Mi è rimasto impresso quel giudizio, un punk che conferiva la medaglia della “controcultura” a un conservatore. E lo trovavo pertinente: entrambi, da posizioni diverse, si trovavano ai ferri corti con una certa egemonia culturale. Di acqua ne è passata sotto i ponti da allora, Ventura oggi è un autore affermato con quattro libri all’attivo. L’ultimo, appena uscito per Einaudi, si chiama La regola del gioco e, dopo averlo letto, per la prima volta in tutti questi anni, ho avuto l’impressione che Raffaele non si meritasse più quella medaglia.

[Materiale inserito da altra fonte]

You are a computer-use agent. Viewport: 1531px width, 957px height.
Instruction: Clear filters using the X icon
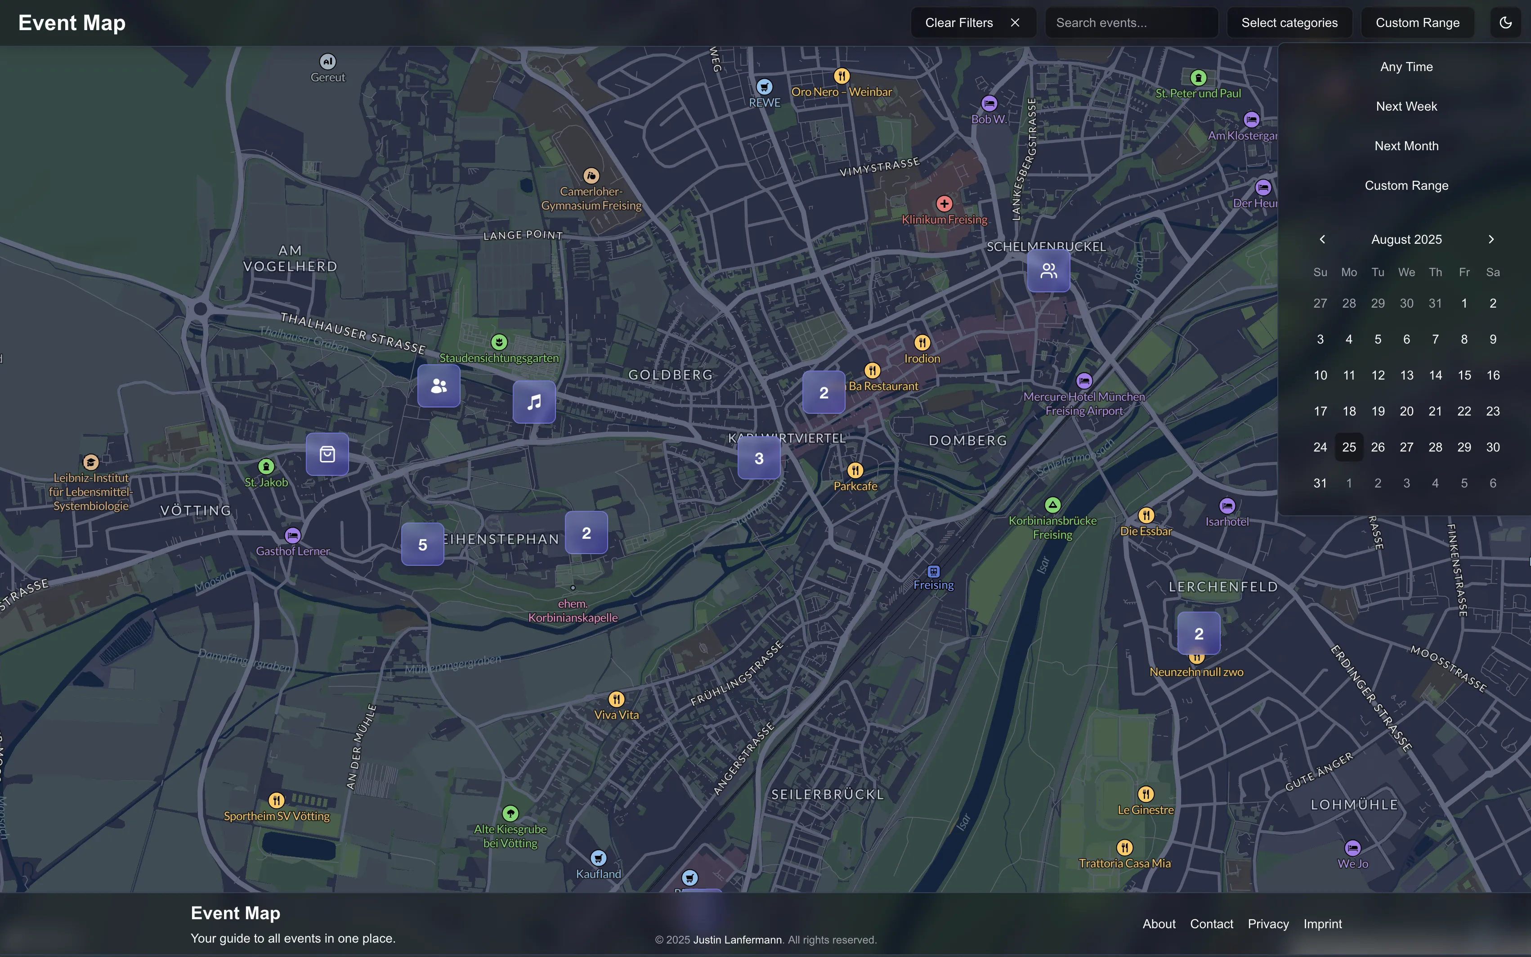(1015, 22)
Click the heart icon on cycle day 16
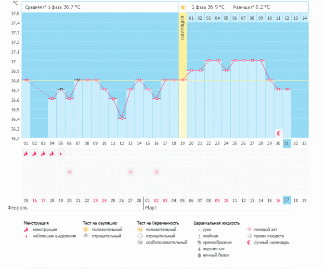The width and height of the screenshot is (326, 269). [x=156, y=172]
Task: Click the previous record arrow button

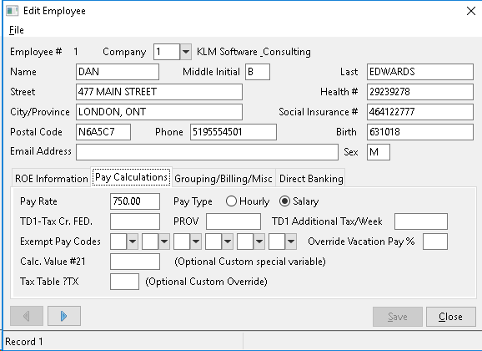Action: (x=27, y=316)
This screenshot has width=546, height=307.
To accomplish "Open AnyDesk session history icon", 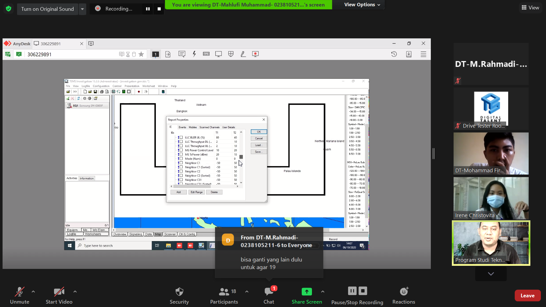I will pos(394,54).
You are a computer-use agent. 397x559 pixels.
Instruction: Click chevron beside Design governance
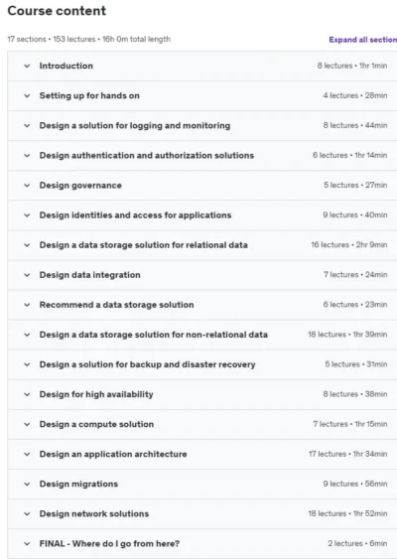[27, 186]
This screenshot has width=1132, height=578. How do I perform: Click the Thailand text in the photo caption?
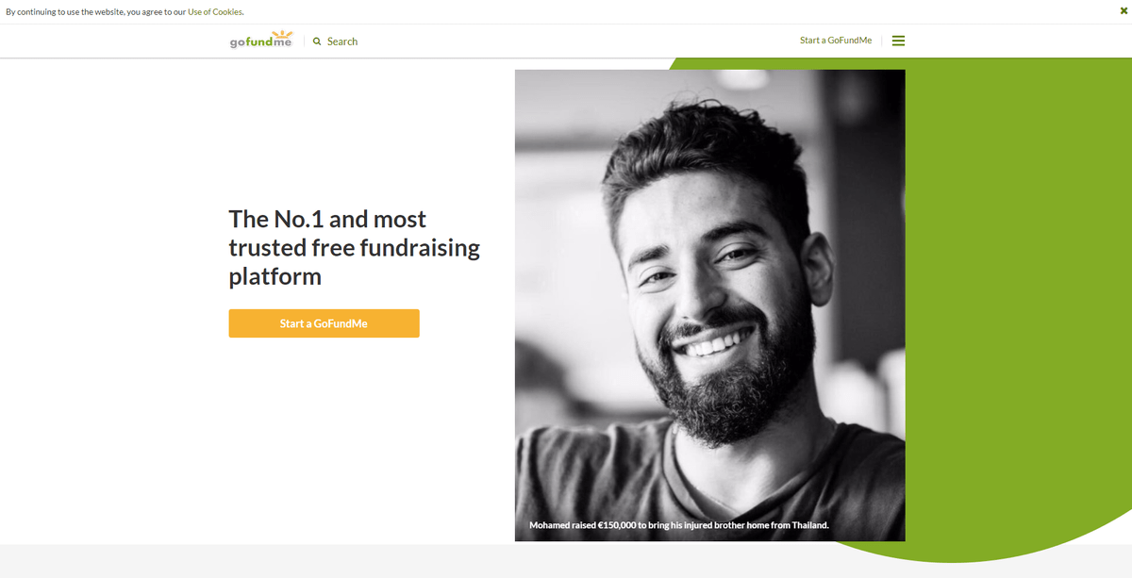pyautogui.click(x=807, y=525)
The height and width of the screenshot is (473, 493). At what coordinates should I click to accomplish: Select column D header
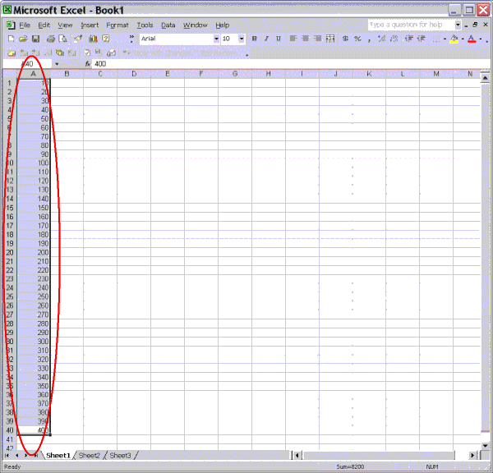click(x=133, y=75)
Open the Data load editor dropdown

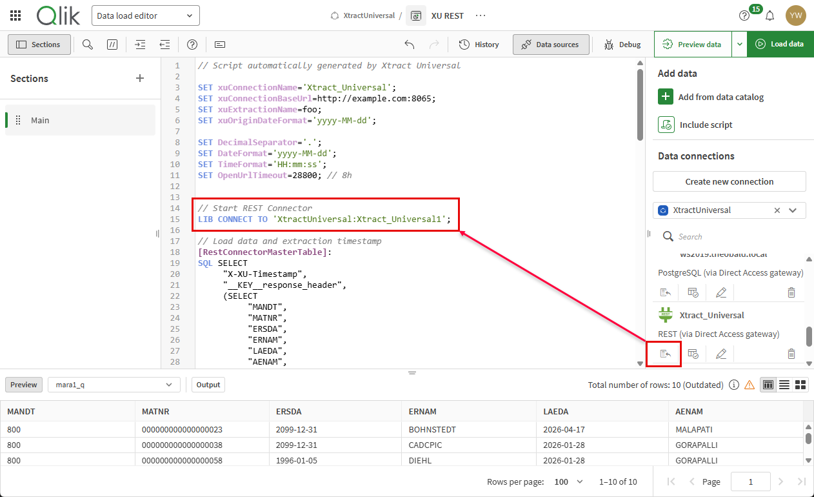[x=145, y=15]
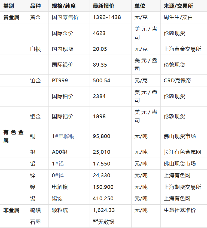The width and height of the screenshot is (207, 228).
Task: Select the 最新报价 column header
Action: pos(104,6)
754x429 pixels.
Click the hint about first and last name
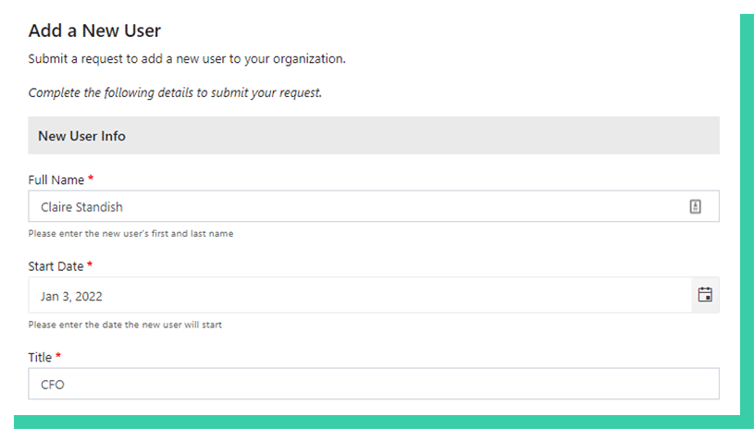point(130,234)
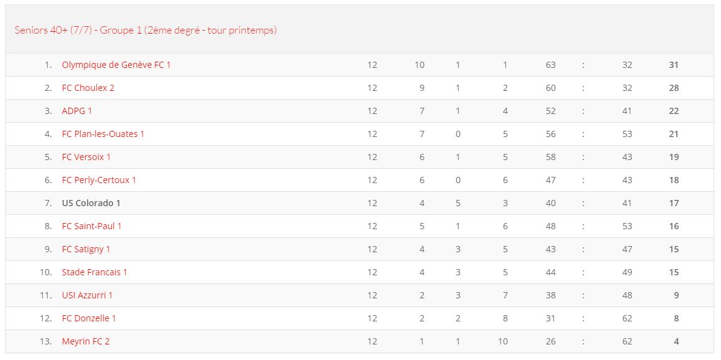
Task: Click FC Choulex 2's 28 points value
Action: [x=674, y=88]
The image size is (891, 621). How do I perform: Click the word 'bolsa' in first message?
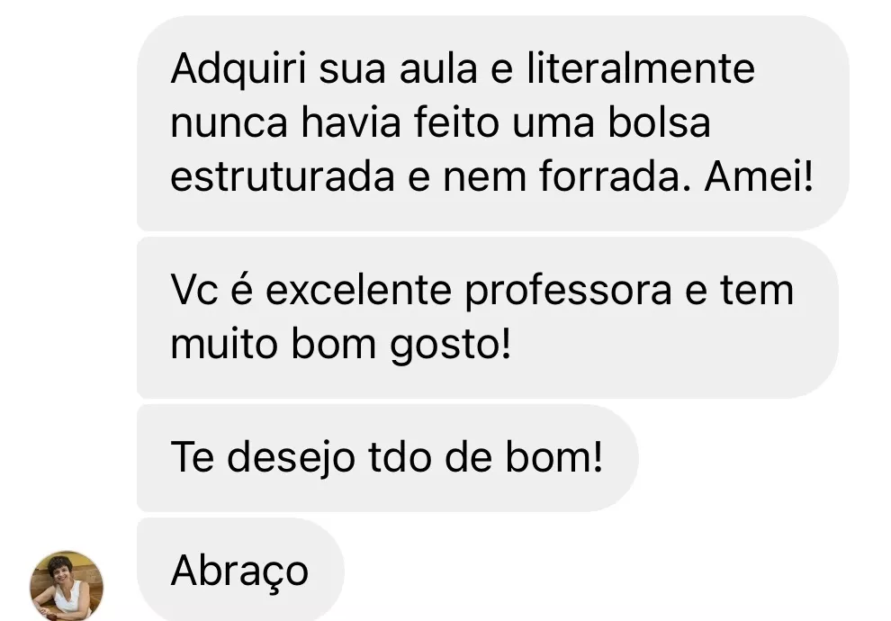click(659, 122)
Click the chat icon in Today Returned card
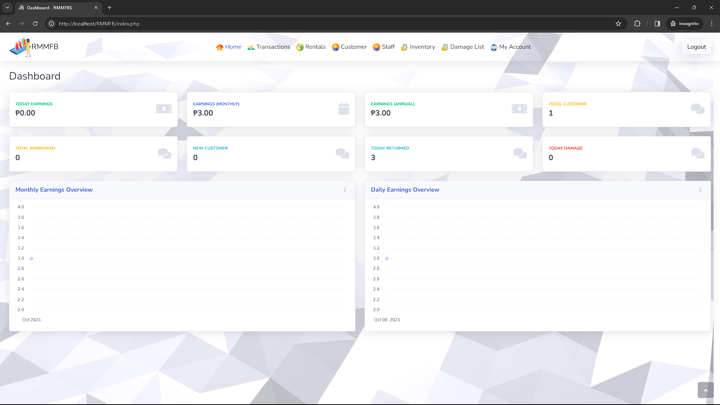 point(520,153)
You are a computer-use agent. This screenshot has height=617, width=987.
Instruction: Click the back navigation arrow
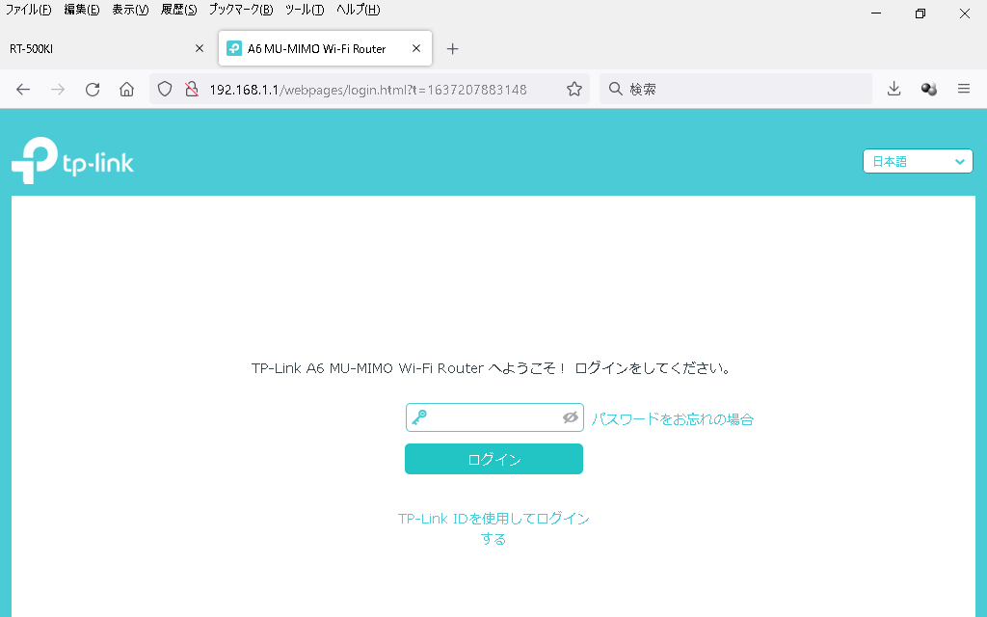[23, 90]
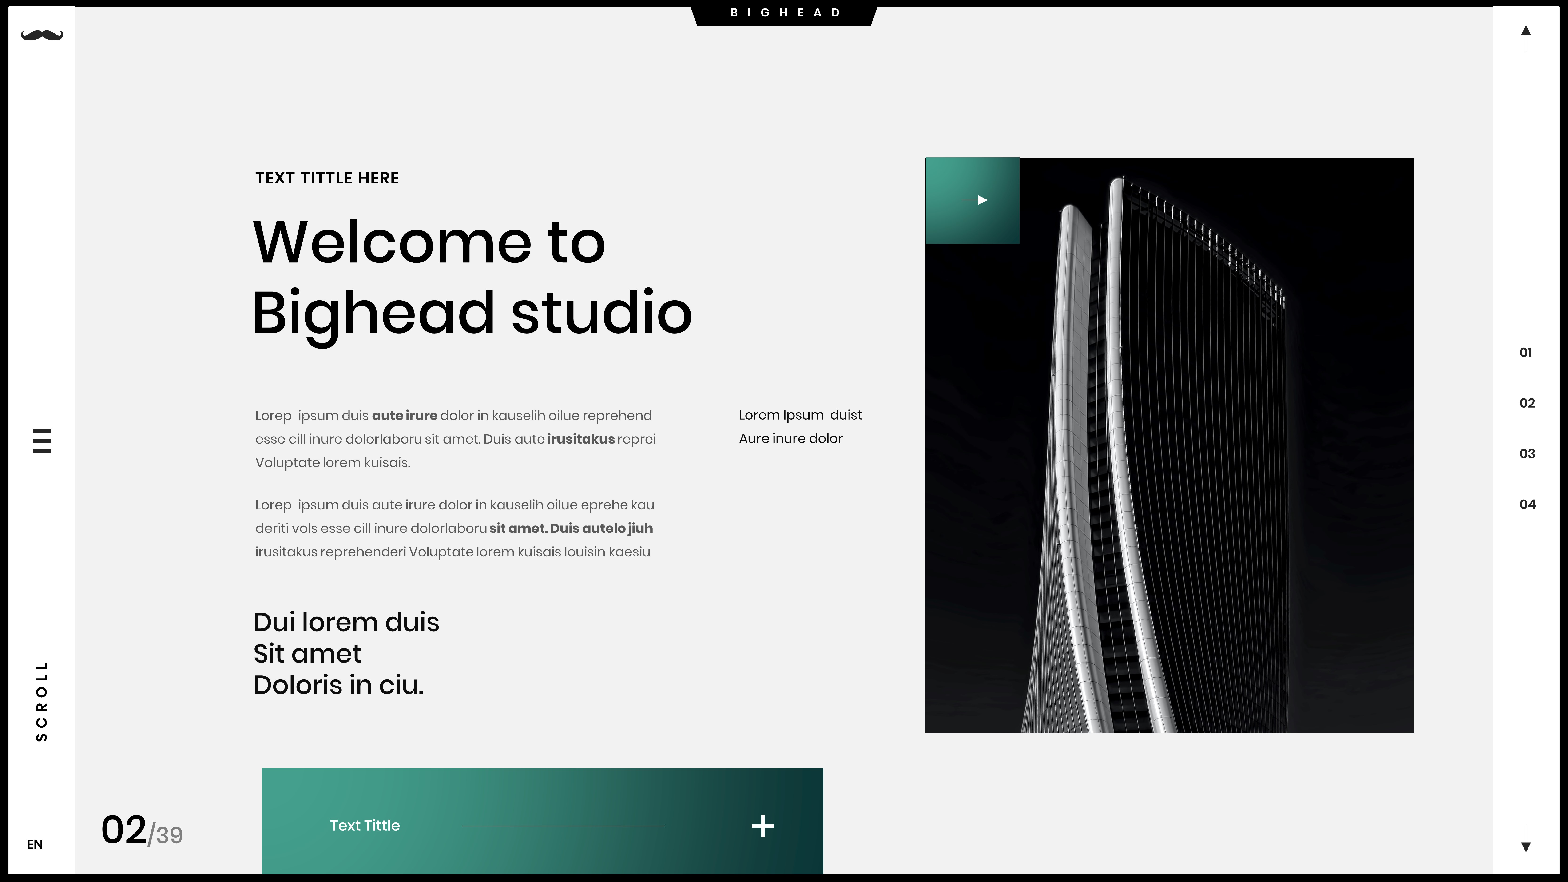The image size is (1568, 882).
Task: Switch language using EN selector
Action: click(x=35, y=844)
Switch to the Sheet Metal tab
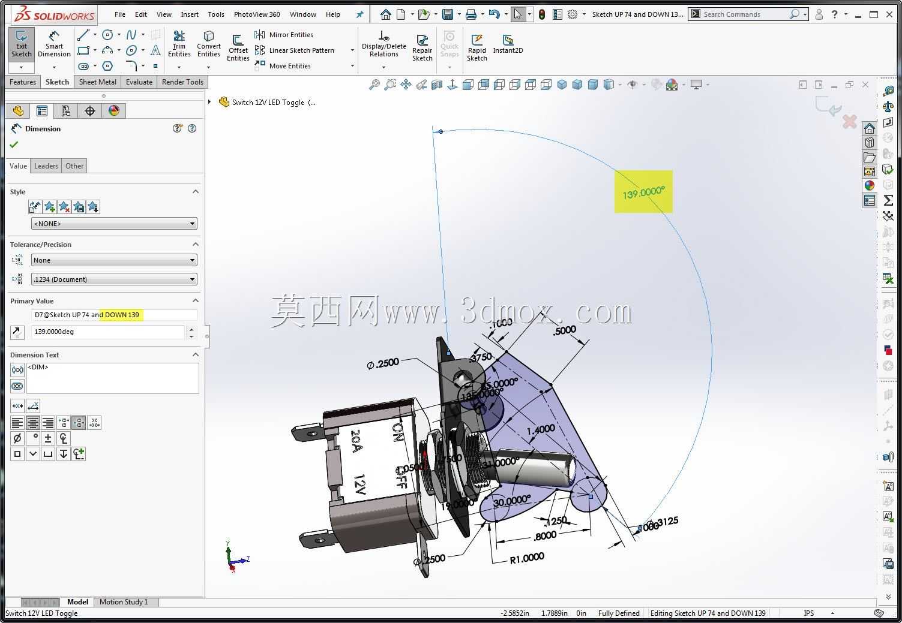This screenshot has height=623, width=902. point(97,82)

Mi sembrava infatti che avesse scelto consapevolmente di difendere quell’insieme di norme, consuetudini, ingiunzioni esplicite e implicite che regolano il nostro mondo in modo molto più strutturato di dieci anni fa e che insomma si fosse arreso a quella cultura con cui un punk anarchico lo aveva giudicato incompatibile. Allora ho deciso di parlargliene. Questa è la discussione che abbiamo avuto.
* * * *
Alessandro Lolli: Chi è il target di questo libro?
Raffaele Alberto Ventura: Il “lettore ideale” del libro è qualcuno che non ha mai letto un mio libro e che mai lo leggerebbe, qualcuno che non cerca una “teoria” astratta ma uno strumento concreto.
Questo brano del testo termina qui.